The thing about 5am is that it comes so stinking early. This is a theme I’m noticing.
It’s so early it requires things of you. It’s something you have to plan for. It won’t just happen on its own. And if your plans go awry, well you’re kind of screwed.
If for instance your young son has nightmares and wants to snuggle in your bed, and you let him, and his favorite sleeping position is the shape of a giant X, and if his hands or feet touch anything they automatically push or kick whatever it is they touched…well you can probably kiss 5 am goodbye.
Maybe not the first night, but the second night – it’s guaranteed.
Cause if you don’t, if you still try to meet that 5am goal with enthusiasm and an energetic “I can do this! Screw you sleep!” attitude, you’ll probably succeed. For a while. You’ll be tired, but fine until about 10 when you notice that you’ve been eating a lot of simple carbs. Leftover Easter candy, Hawaiian rolls – they’ve all gone down the hatch already. Graham crackers covered in leftover birthday frosting – close enough to poptarts. Great breakfast. You’re now thinking over a trip to the store to see if there is anymore leftover easter candy. And you remember “Ah. Yes. That’s right tired me = all sugar all the time me. This isn’t going to work so well for my Thinner Me goal”.
Cause not only are you trying to write everyday, and walk everyday, you’re also trying to become a Thinner You everyday. This is totally fine on normal days. But on sleep deprived days, it’s all a little ridiculous.
5am only works when everyone and everything else cooperates. Didn’t get enough sleep? 5am will be out the door – unless you’re happy to give up another goal. Like being kind to people that day. Or your Thinner Me goal. So you chose. You chose your 5 am goal over your Thinner Me goal.
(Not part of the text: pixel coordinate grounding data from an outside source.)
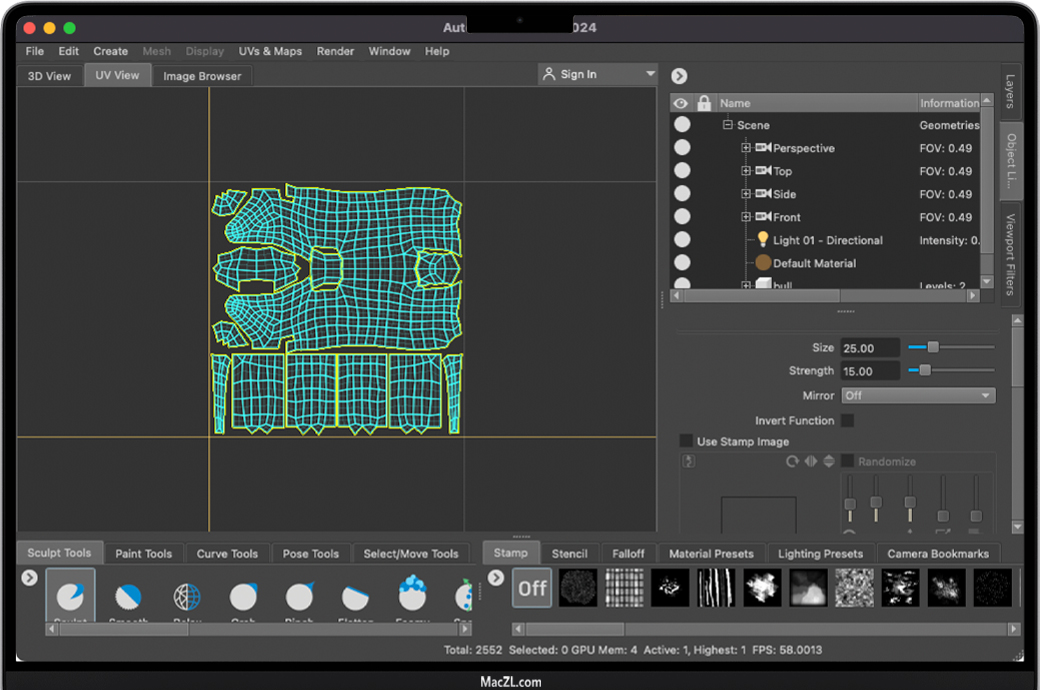Expand the Top camera node

tap(746, 171)
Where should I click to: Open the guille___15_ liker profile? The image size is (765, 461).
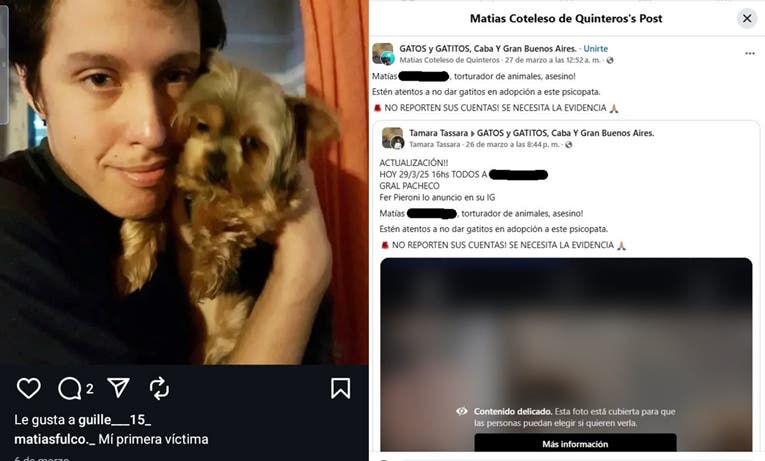pyautogui.click(x=115, y=420)
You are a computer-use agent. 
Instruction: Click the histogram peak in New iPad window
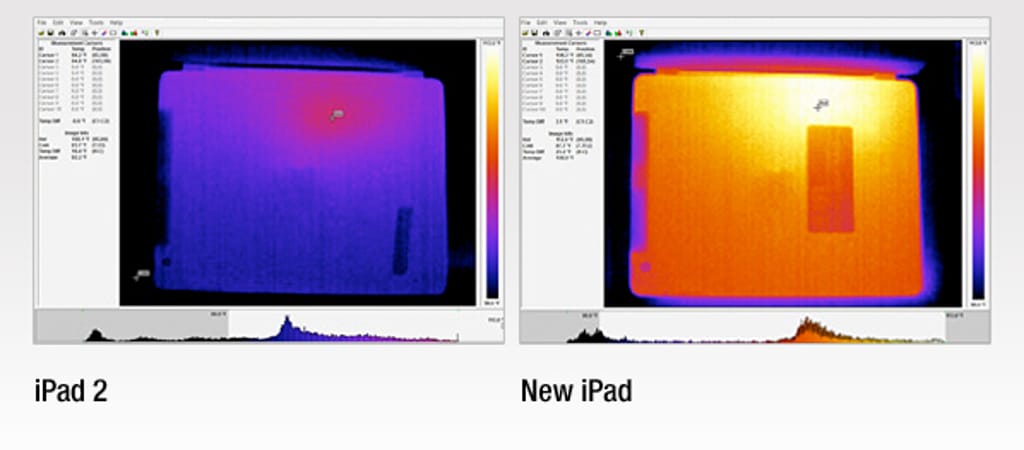pos(805,325)
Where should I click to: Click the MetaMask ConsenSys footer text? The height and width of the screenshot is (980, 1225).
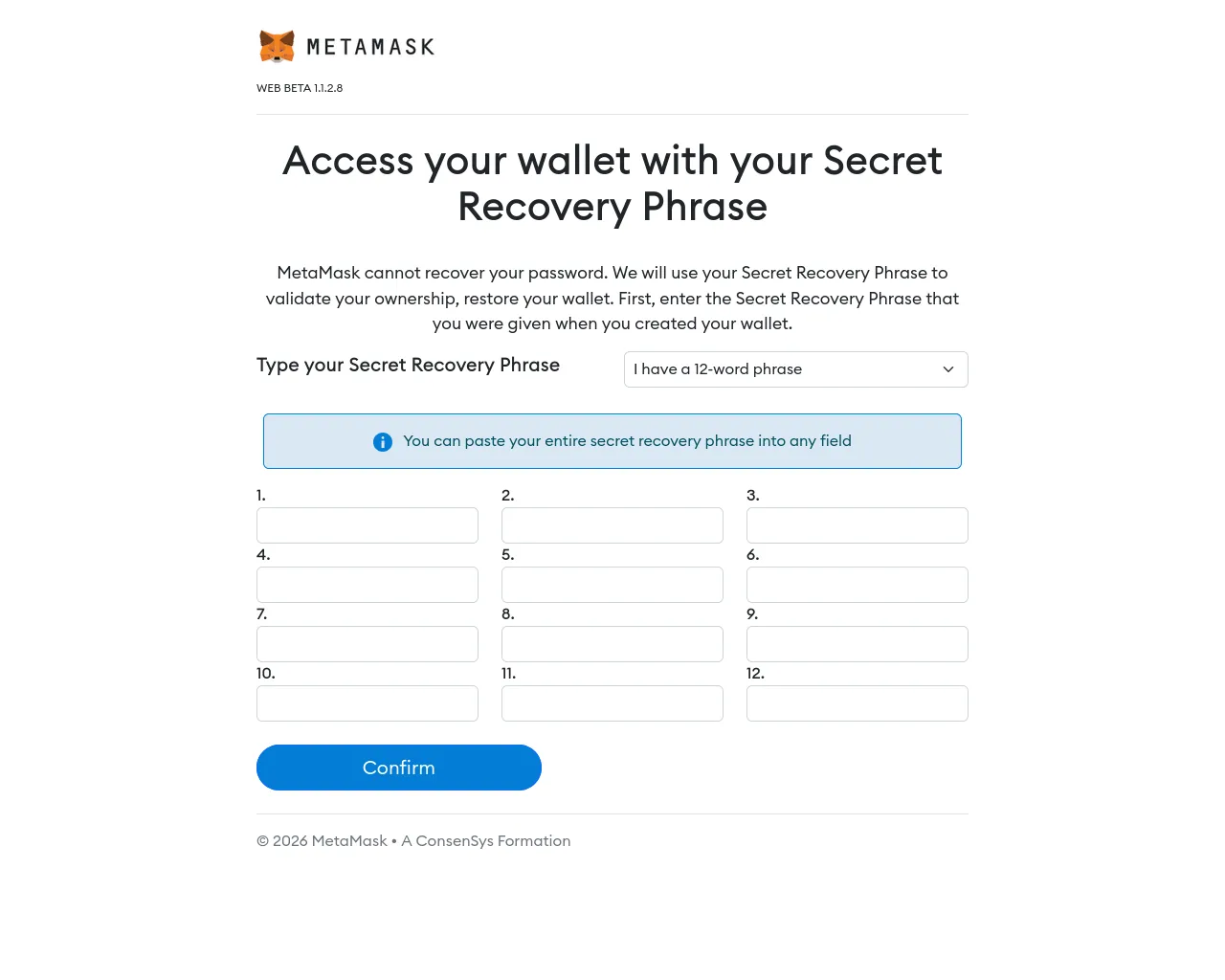[x=413, y=841]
That’s the thing with 5am – it’s divisive. You have to chose it or something else. You can’t have both.
You might have even gone to bed early (or at least on time) even though it meant you pretty much walked in the door after bringing your daughter home from youth group and went straight to bed. You might have made that decision in favor of 5 am, but it didn’t matter because your young son had bad dreams again.
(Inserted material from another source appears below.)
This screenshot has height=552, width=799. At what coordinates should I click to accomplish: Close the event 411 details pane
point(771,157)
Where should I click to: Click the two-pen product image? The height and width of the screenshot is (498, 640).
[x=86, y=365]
Bad dreams don’t happen often for your young son, so initially you feel a lot of sympathy. Unless it’s the second night in a row (after happening, well, next to never or at the earliest last year) and you begin to suspect that your young son has developed an appreciation for your bed. That will never do. Because you also really like your bed and it just is not the same with three people in it. It seems nearly impossible to share it with him and your cute husband too. At least if anyone (besides your young son) is hoping to get any sleep. The giant X thing just doesn’t work for you. You can’t seem to sleep when someone kicks you. Or flops their hand on your eyes shocking you out of your peace (cause let’s face it, it wasn’t exactly sleep.)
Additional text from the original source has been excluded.